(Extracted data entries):
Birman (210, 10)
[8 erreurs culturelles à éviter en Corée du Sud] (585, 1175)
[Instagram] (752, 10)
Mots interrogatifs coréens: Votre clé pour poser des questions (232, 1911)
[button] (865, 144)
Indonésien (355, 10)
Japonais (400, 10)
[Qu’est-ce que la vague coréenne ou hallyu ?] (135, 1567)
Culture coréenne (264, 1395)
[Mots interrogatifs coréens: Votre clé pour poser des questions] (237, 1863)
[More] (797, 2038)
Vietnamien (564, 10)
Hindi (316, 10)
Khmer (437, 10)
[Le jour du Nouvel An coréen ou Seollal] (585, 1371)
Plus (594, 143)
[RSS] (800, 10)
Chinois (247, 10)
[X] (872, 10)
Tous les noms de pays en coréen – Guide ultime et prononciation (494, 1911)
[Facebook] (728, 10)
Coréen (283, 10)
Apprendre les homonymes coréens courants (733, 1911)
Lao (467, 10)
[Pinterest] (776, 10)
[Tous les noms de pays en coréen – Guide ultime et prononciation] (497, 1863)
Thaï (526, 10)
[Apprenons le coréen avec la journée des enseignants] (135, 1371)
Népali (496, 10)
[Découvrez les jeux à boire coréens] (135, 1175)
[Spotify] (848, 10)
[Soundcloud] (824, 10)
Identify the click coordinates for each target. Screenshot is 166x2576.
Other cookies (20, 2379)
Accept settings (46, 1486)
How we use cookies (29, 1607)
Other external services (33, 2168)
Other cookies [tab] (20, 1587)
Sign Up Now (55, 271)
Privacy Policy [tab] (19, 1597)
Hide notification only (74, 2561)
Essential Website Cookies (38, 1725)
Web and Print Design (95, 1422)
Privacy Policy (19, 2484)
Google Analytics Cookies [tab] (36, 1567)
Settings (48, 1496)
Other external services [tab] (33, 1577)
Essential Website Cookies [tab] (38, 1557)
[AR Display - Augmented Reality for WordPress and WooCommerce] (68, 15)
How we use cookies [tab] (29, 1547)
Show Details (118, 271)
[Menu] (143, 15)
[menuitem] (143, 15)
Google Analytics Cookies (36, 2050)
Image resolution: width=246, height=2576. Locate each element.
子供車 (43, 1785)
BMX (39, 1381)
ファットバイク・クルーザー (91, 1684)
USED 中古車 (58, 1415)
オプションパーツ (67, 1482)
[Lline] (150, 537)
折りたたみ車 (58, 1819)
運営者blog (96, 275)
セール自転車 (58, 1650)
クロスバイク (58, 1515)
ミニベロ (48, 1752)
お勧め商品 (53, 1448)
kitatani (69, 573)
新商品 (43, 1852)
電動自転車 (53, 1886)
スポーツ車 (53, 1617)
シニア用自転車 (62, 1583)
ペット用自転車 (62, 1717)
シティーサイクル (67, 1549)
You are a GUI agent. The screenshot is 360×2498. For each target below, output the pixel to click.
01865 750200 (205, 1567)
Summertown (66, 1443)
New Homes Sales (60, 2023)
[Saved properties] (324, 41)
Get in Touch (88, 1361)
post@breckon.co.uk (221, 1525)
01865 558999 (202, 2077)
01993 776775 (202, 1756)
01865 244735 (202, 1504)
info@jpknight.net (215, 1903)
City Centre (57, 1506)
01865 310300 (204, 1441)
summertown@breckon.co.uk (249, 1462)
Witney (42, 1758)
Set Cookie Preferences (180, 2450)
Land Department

(Goal of the exercise): If a line comes after the one that contains "Culture coréenne (264, 1395)", leave it out; return every line of the entries up to that point exactly, starting with the first, with that line included.

(Task output):
Birman (210, 10)
[8 erreurs culturelles à éviter en Corée du Sud] (585, 1175)
[Instagram] (752, 10)
Mots interrogatifs coréens: Votre clé pour poser des questions (232, 1911)
[button] (865, 144)
Indonésien (355, 10)
Japonais (400, 10)
[Qu’est-ce que la vague coréenne ou hallyu ?] (135, 1567)
Culture coréenne (264, 1395)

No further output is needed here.